Cranberries are a traditional side for holiday spreads, and can bring both tartness and nutrients to the table… as long as you don’t drown them in sugar. Whole cranberries are phytonutrient powerhouses that have antioxidant, anti-inflammatory, and anti-cancer properties. Cranberries are only in season for a small window of time, from the middle of September to around the end of November. Try this recipe for a healthier Cranberry Sauce, or brighten your morning routine with Oatmeal with Cardamom and Cranberries.
Grapes are a satisfying snack or juicy addition to salads and main dishes, and are in season until December. Although red wine is a fun way to eat them, you can get the same health benefits from eating whole grapes. One great way to eat them? Pop them in the freezer and enjoy them frozen! They taste like sorbet. Grapes contain a number of important phytonutrients, including, of course, resveratrol which may play a role in longevity. They have also been found to reduce cholesterol levels and aid cognitive function. The North American season for grapes reaches its end in December, so fall is a great time to take advantage of them before time runs out. Add them into a salad, or just munch on them as they are!

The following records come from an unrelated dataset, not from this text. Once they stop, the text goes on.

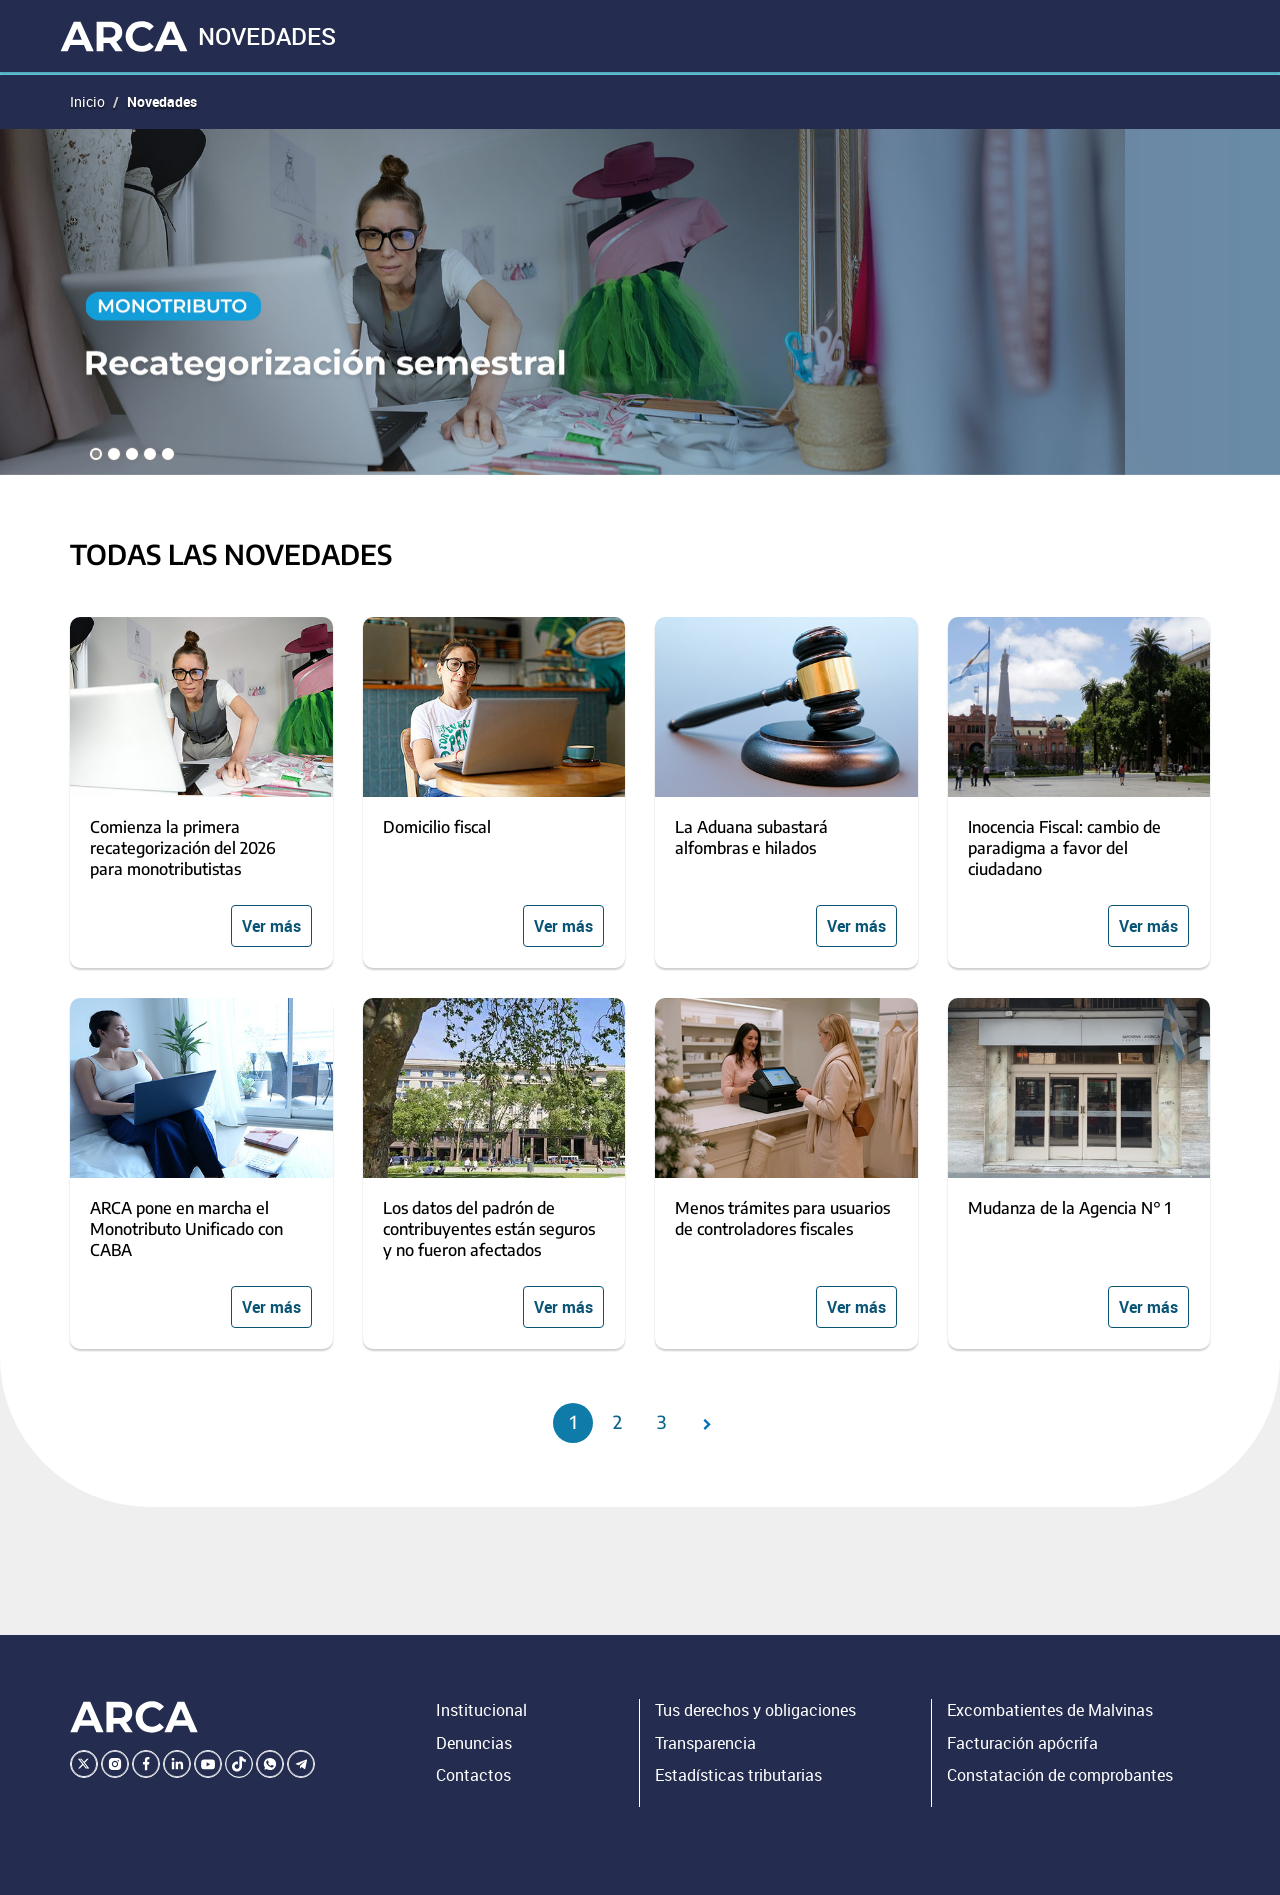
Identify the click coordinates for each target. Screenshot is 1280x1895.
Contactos (473, 1775)
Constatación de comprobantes (1060, 1775)
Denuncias (474, 1743)
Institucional (481, 1710)
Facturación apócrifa (1022, 1743)
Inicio (87, 101)
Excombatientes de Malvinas (1050, 1710)
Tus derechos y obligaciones (755, 1710)
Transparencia (705, 1743)
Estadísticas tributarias (738, 1775)
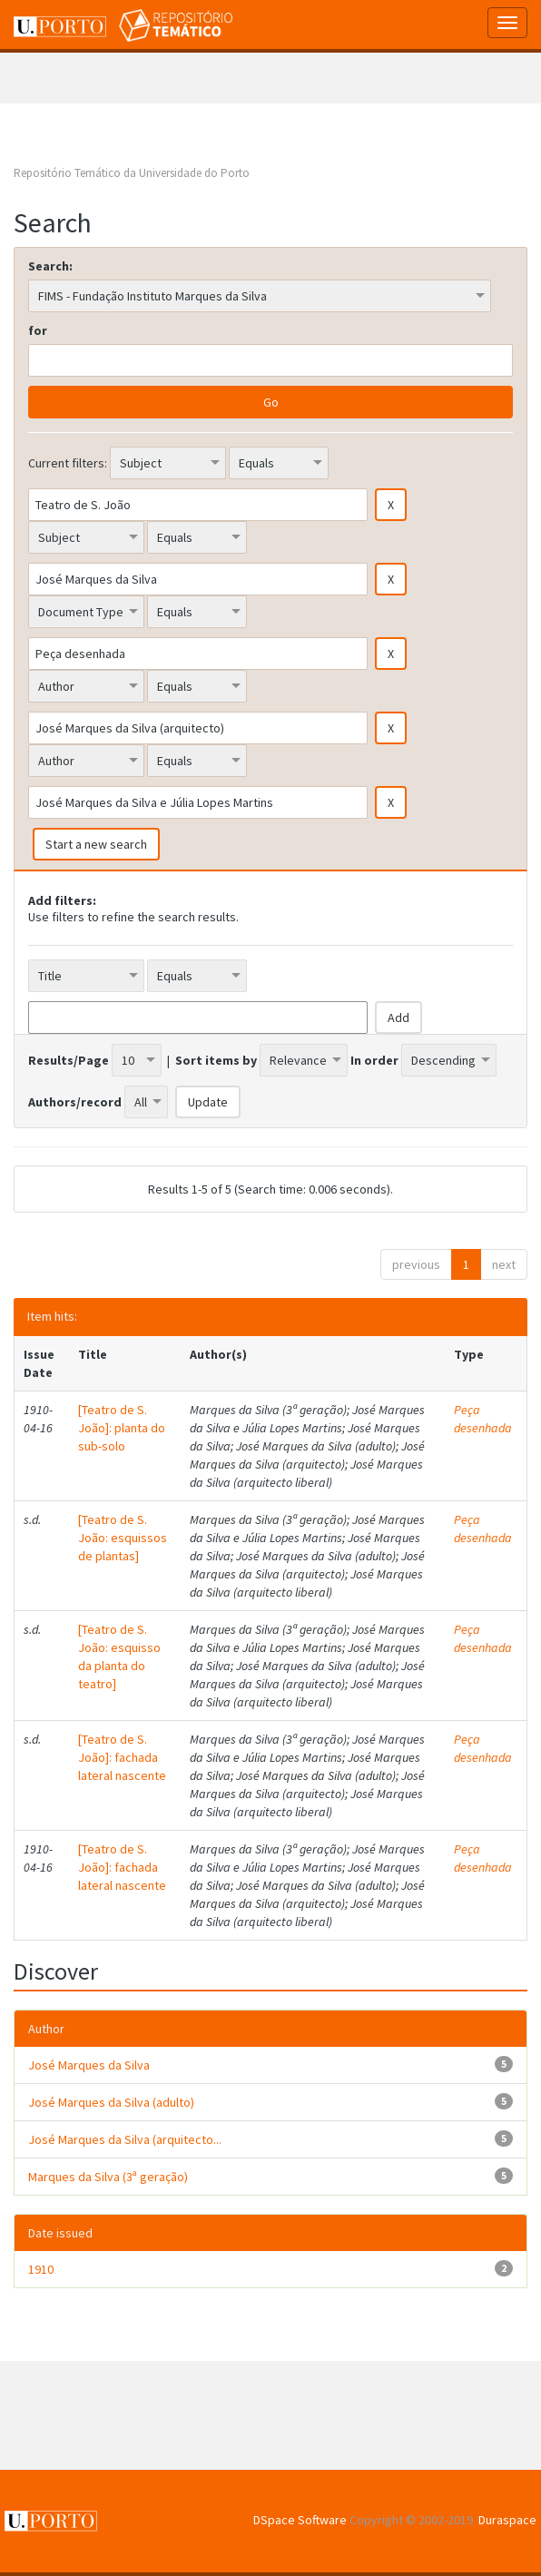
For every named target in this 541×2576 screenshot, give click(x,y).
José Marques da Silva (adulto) (111, 2102)
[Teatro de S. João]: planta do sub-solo (121, 1427)
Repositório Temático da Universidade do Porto (132, 173)
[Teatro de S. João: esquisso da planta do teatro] (119, 1656)
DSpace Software (300, 2520)
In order (374, 1060)
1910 (41, 2269)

When pears are in their prime — between the end of summer and close of winter, they taste like candy. Enjoy them with the skin on since it contains three to four times the amount of phytonutrients as the flesh as well as a large number of flavonols, compounds that support the cardiovascular and nervous systems. One medium pear will also give you about 22 percent of your daily need for fiber. Toss them into a Blue Cheese, Pear, and Spinach Salad or devour them in a Red Wine Poached Pears and Mascarpone dessert.

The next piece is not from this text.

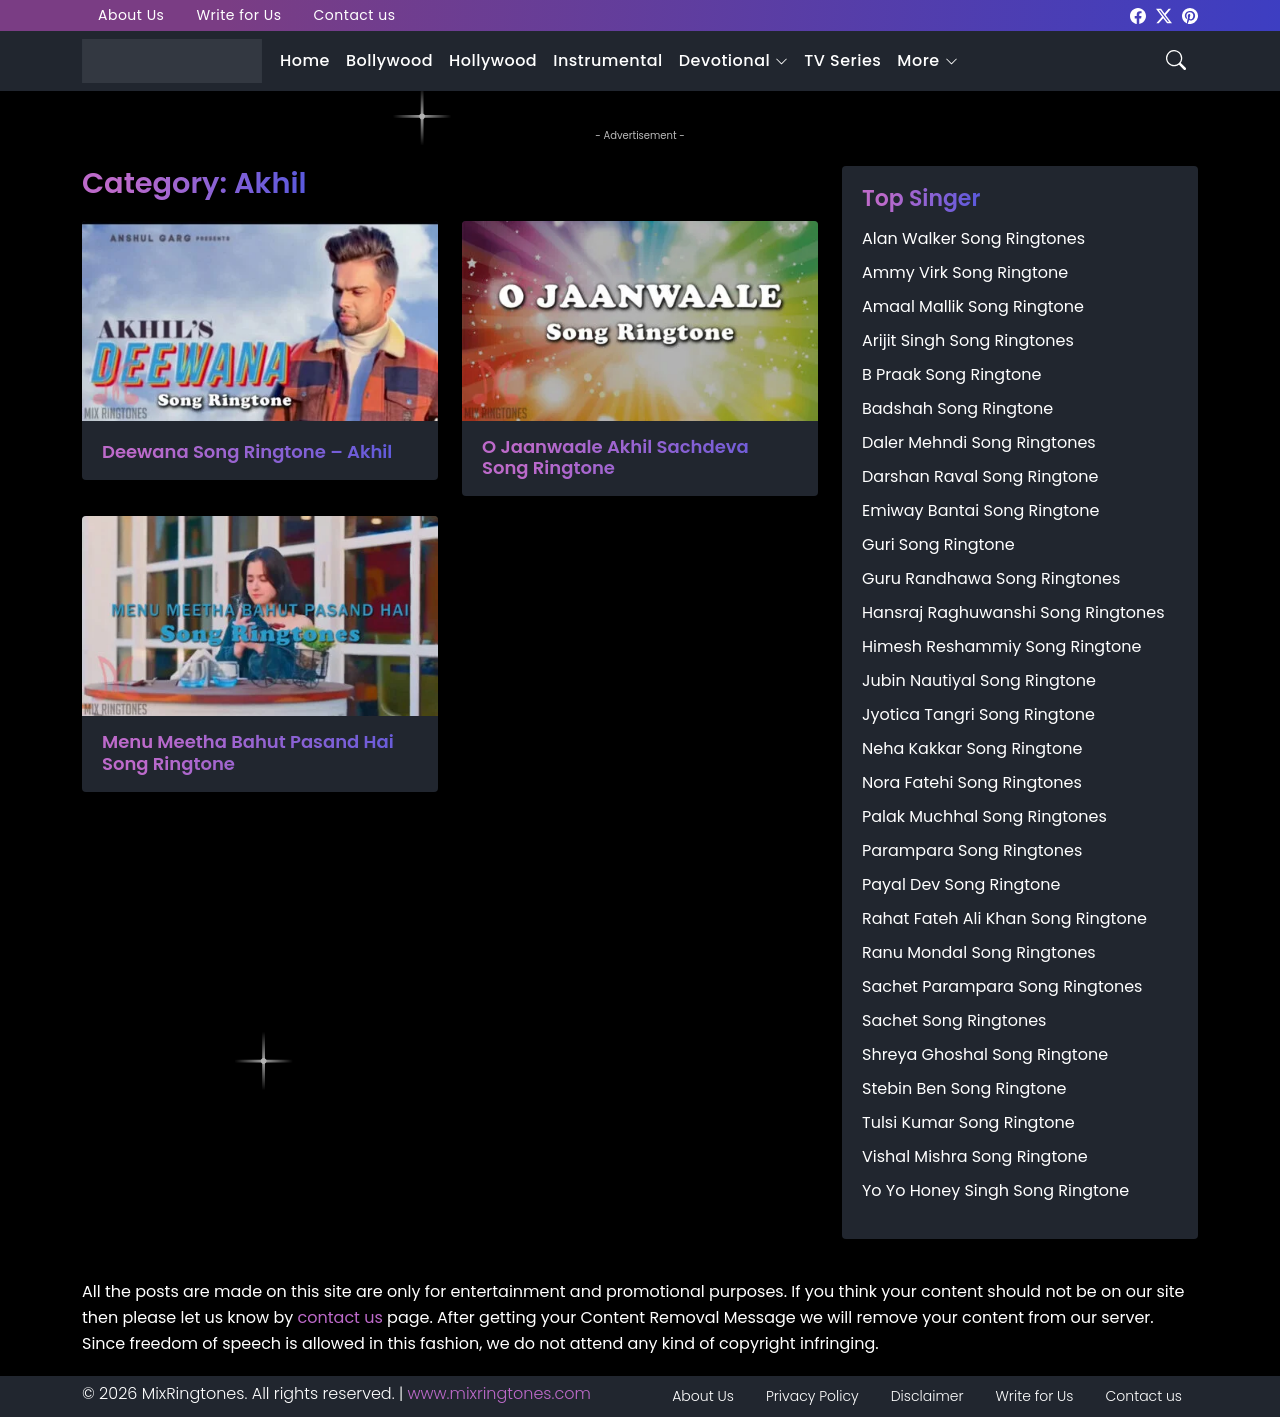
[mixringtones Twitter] (1164, 14)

The health benefits of these tiny seeds (also known as arils) have been buzzed about for years, and for good reason. Not only do they have a strong combination of antioxidants, but they also have superb anti-inflammatory properties that can help reduce post-workout muscle soreness. Fall kicks off pomegranate season, so try them in this Pomegranate Salad with Walnuts and Cabbage.